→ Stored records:
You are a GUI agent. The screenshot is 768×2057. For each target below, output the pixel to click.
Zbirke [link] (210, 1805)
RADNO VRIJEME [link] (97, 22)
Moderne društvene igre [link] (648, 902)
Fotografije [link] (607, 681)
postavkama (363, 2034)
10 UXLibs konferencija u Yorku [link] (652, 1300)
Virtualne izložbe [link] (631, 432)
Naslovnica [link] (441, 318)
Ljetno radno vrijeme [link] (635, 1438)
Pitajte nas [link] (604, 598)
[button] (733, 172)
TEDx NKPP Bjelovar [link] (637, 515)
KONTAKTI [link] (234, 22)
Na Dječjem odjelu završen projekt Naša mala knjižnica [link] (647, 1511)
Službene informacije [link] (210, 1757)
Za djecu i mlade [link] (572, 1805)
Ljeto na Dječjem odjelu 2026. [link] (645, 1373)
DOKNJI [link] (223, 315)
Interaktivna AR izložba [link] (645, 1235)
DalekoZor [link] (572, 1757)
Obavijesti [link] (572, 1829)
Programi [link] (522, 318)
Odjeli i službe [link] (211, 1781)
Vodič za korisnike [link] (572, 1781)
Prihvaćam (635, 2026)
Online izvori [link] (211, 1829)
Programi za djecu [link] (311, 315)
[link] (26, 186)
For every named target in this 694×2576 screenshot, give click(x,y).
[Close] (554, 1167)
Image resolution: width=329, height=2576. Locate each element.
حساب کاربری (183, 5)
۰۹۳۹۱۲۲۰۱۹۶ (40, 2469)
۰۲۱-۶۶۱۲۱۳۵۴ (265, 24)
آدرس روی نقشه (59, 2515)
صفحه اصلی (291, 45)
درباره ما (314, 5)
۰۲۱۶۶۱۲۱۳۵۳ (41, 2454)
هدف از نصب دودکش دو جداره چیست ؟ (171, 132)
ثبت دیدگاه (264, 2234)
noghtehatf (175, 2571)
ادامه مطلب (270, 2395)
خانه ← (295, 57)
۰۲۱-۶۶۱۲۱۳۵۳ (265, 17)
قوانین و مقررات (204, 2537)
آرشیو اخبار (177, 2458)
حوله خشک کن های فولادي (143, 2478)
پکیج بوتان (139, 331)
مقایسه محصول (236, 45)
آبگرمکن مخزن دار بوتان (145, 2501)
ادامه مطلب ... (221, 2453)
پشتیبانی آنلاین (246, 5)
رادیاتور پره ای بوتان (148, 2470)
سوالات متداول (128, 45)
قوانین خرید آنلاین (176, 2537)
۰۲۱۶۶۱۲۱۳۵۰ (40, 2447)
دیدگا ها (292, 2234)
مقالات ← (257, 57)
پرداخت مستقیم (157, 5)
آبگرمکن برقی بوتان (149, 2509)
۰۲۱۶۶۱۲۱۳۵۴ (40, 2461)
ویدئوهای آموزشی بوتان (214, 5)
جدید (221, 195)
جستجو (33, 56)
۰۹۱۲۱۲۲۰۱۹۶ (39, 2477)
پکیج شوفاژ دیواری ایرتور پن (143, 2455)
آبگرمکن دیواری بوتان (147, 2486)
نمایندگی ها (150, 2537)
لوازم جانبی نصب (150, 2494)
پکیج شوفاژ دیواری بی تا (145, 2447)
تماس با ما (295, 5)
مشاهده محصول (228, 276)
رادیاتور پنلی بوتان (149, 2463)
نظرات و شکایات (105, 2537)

→ Task to carry out:
Restate the records from above exactly as they read.

→ Result of this task:
You are a GUI agent. The screenshot is 768×2057. For each target below, output the pixel to click.
Zbirke [link] (210, 1805)
RADNO VRIJEME [link] (97, 22)
Moderne društvene igre [link] (648, 902)
Fotografije [link] (607, 681)
postavkama (363, 2034)
10 UXLibs konferencija u Yorku [link] (652, 1300)
Virtualne izložbe [link] (631, 432)
Naslovnica [link] (441, 318)
Ljetno radno vrijeme [link] (635, 1438)
Pitajte nas [link] (604, 598)
[button] (733, 172)
TEDx NKPP Bjelovar [link] (637, 515)
KONTAKTI [link] (234, 22)
Na Dječjem odjelu završen projekt Naša mala knjižnica [link] (647, 1511)
Službene informacije [link] (210, 1757)
Za djecu i mlade [link] (572, 1805)
Ljeto na Dječjem odjelu 2026. [link] (645, 1373)
DOKNJI [link] (223, 315)
Interaktivna AR izložba [link] (645, 1235)
DalekoZor [link] (572, 1757)
Obavijesti [link] (572, 1829)
Programi [link] (522, 318)
Odjeli i službe [link] (211, 1781)
Vodič za korisnike [link] (572, 1781)
Prihvaćam (635, 2026)
Online izvori [link] (211, 1829)
Programi za djecu [link] (311, 315)
[link] (26, 186)
For every named target in this 694×2576 screenshot, give click(x,y).
[Close] (554, 1167)
Image resolution: width=329, height=2576. Locate each element.
حساب کاربری (183, 5)
۰۹۳۹۱۲۲۰۱۹۶ (40, 2469)
۰۲۱-۶۶۱۲۱۳۵۴ (265, 24)
آدرس روی نقشه (59, 2515)
صفحه اصلی (291, 45)
درباره ما (314, 5)
۰۲۱۶۶۱۲۱۳۵۳ (41, 2454)
هدف از نصب دودکش دو جداره چیست ؟ (171, 132)
ثبت دیدگاه (264, 2234)
noghtehatf (175, 2571)
ادامه مطلب (270, 2395)
خانه ← (295, 57)
۰۲۱-۶۶۱۲۱۳۵۳ (265, 17)
قوانین و مقررات (204, 2537)
آرشیو اخبار (177, 2458)
حوله خشک کن های فولادي (143, 2478)
پکیج بوتان (139, 331)
مقایسه محصول (236, 45)
آبگرمکن مخزن دار بوتان (145, 2501)
ادامه مطلب ... (221, 2453)
پشتیبانی آنلاین (246, 5)
رادیاتور پره ای بوتان (148, 2470)
سوالات متداول (128, 45)
قوانین خرید آنلاین (176, 2537)
۰۲۱۶۶۱۲۱۳۵۰ (40, 2447)
دیدگا ها (292, 2234)
مقالات ← (257, 57)
پرداخت مستقیم (157, 5)
آبگرمکن برقی بوتان (149, 2509)
۰۲۱۶۶۱۲۱۳۵۴ (40, 2461)
ویدئوهای آموزشی بوتان (214, 5)
جدید (221, 195)
جستجو (33, 56)
۰۹۱۲۱۲۲۰۱۹۶ (39, 2477)
پکیج شوفاژ دیواری ایرتور پن (143, 2455)
آبگرمکن دیواری بوتان (147, 2486)
نمایندگی ها (150, 2537)
لوازم جانبی نصب (150, 2494)
پکیج شوفاژ دیواری بی تا (145, 2447)
تماس با ما (295, 5)
مشاهده محصول (228, 276)
رادیاتور پنلی بوتان (149, 2463)
نظرات و شکایات (105, 2537)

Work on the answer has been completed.